Logo

Which genres are majority male/female?

A gendered analysis of author (reader) writing (reading) habits.

Gendered preferences in book genre has been studied in the past, but with the Goodreads data available, we have the ability to study two important and distinct questions:

  1. What are the gender splits within a genre? e.g., what share of Goodreads horror authors are male?
  2. What are the genre compositions within gender? e.g., what share of male users enjoy horror books?

The first question lets us look at the gendered composition within any given genre. The one issue with this approach, though, is that all measures will be impacted by the overall gendered composition on Goodreads. For example, if 66% of Goodreads users are female, and if we find that 50% of users who enjoy science-fiction are female, then science-fiction is actually male-dominated (even though there's a 50-50 split). This isn't a big issue as long as we have a baseline comparison, but it makes interpretations a bit annoying.

The second question allows us to study a different subject: the preference composition within a gender. For example, we can look at the share of enjoyed genres, among men only, that horror makes up.

Methodology

Authors can have multiple genres listed on their Goodreads page. For example, Dante has poetry, religion and philosophy listed. In order to capture all these genres, I unnest this array so that there is a author record with each genre. For example, there would be three records for Dante of the form, "('Male', 'poetry'), ('Male', 'religion'), ('Male', 'philosophy')." In order to study meaningful authors and have reliable estimates, I limit authors included to those with at least 100 user ratings, and genre groups to those with at least 100 author records in them.

A similar process is applied to Goodreads users and their "favorite genres." Here, I limit genre groups to those with at least 1000 user records in them, as there was a much larger number of distinct genres for users.
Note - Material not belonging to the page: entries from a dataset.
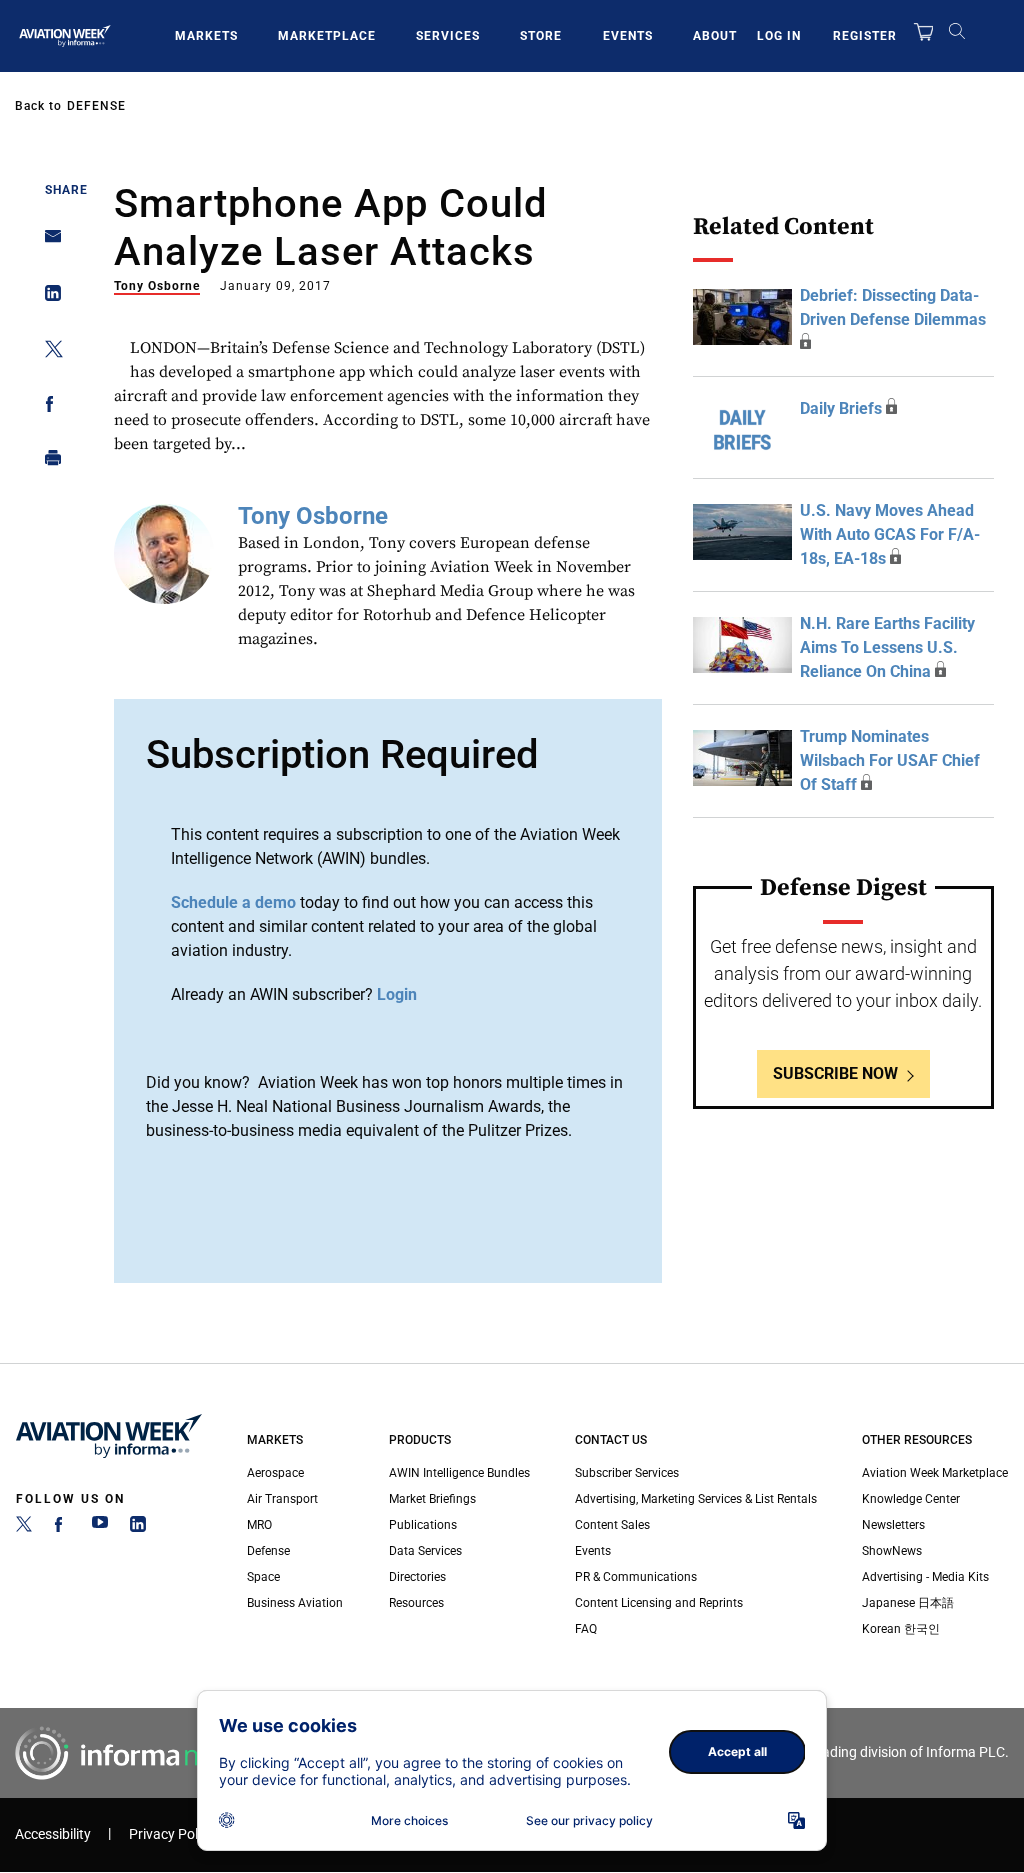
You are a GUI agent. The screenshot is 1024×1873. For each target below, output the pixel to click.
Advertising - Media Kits (925, 1577)
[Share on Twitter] (47, 352)
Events (628, 36)
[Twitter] (24, 1528)
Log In (779, 36)
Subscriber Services (627, 1473)
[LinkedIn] (138, 1528)
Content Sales (612, 1525)
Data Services (425, 1551)
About (715, 36)
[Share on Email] (47, 242)
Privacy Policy (172, 1834)
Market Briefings (432, 1499)
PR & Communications (636, 1577)
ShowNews (892, 1551)
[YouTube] (100, 1528)
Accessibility (53, 1834)
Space (263, 1577)
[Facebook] (62, 1528)
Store (541, 36)
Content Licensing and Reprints (659, 1603)
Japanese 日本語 (908, 1603)
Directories (417, 1577)
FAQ (586, 1629)
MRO (259, 1525)
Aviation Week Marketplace (935, 1473)
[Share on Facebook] (47, 407)
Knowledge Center (911, 1499)
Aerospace (275, 1473)
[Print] (47, 462)
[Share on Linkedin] (47, 297)
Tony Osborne (157, 286)
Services (448, 36)
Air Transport (282, 1499)
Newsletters (893, 1525)
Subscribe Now (835, 1073)
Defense (96, 106)
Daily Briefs (841, 408)
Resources (416, 1603)
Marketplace (327, 36)
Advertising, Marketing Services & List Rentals (696, 1499)
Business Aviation (295, 1603)
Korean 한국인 (901, 1629)
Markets (206, 36)
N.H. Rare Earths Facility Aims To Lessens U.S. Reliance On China (887, 647)
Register (865, 36)
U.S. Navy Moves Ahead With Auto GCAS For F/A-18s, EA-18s (890, 534)
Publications (423, 1525)
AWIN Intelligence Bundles (459, 1473)
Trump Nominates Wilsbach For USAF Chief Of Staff (890, 760)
Genre prediction for authors is based on their name, and a pronoun analysis of their Goodreads description. Gender-name data comes from the World Gender Name Dictionary 2.0 Dataset, specifically the location-irrelevant dataset, as I don't have reliable location estimates for both author and user data. For author description, the male and female pronoun instances are counted, and an author is defined as male or female based on which count is greater. Gender prediction based on pronoun analysis takes higher priority over the gender-name analysis. In the case that no pronouns are found, or when the counts are equal, the gender-name prediction is taken. When both are unreliable or null, then the final prediction is null. Only authors with "reliable" predictions are included.
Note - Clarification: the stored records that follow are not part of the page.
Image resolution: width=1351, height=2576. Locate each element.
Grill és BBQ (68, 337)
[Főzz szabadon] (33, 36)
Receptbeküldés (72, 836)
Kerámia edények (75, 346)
There is no user description available, so all gender predictions for users are based on the gender-name analysis. Users with indeterminate results are not included in the analysis.

For within gender compositions (the pie charts below), I further group genres into broader categories, in order to reduce the number of slices present. For example, genres that match the following regex pattern, "computer|tech|^science$|math", are categorized as "STEM". You can see the rest of the groupings in this script.

Gender Splits


The figure belows the author gender split within different genres. For reference, the author sample is about 48% male, meaning that any genre with a male share greater than 48% would be disproportiantely male. We can see some fairly intuitive, and replicated (in reference to past literature), results. Some of the "most male" genres include subjects like philosophy (84% male), economics (86% male) and military history (99% male). The "most female" genres include subjects like romance (8% male), young adult (25% male) and chick-lit (5% male).

User gender splits are heavily skewed by the fact that only about 23% of the user sample is male. We still see fairly similar trends. There are disproportionately male genres like sports (53% male) and business (49% male), and there are disproportionately female genres like true-crime (18% male) and women's fiction (5% male). In the "middle" are fairly proportional genres like poetry (24% male) and historical fiction (22% male).

Within-Gender Composition


The within-gender composition allows us to ignore the overall gender split of our samples, and study preferences for each gender. The figure below shows genre compositions for male and female authors. Aside from the "other" category, the most common genres for male authors are mystery/crime (10%), sci-fi/fantasy (10%) and non-fiction (8%). The most common genres for female authors are romance/erotica (16%), sci-fi/fantasy (9%) and fiction (8%).

Some notable differences between male and female authors can be seen in genres like romance/erotica (2% for men, 16% for women), history (6% for men, 1% for women), and manga/comics (4% for men, 1% for women).

Compositions for male and female users are a bit more similar. Sci-Fi/Fantasy is the most common genre for men to read (12%), while mystery/crime is the most common for women (14%). Romance/erotica is one genre with notable differences in consumption by gender (3% for men, 7% for women). On the other side, manga/comics is more common among men than women (4% for men, 2% for women).

Conclusion/Further Work


In this brief analysis, we show both differences in representation for authors and users, as well as differences in preferences. One further extension that would be worth exploring is simply looking at the rate of some genre being present in a user's favorite genres. For example, what share of male users have romance in their favorite genres, and what share of female users have STEM in their favorite genres? The current analysis doesn't really get at this question, as it rather looks at what the most common genres users read are.

Still this analysis shows differences in author and user representation in different genres, like the male-dominated philosophy and sports, and the female-dominated romance and young-adult fiction.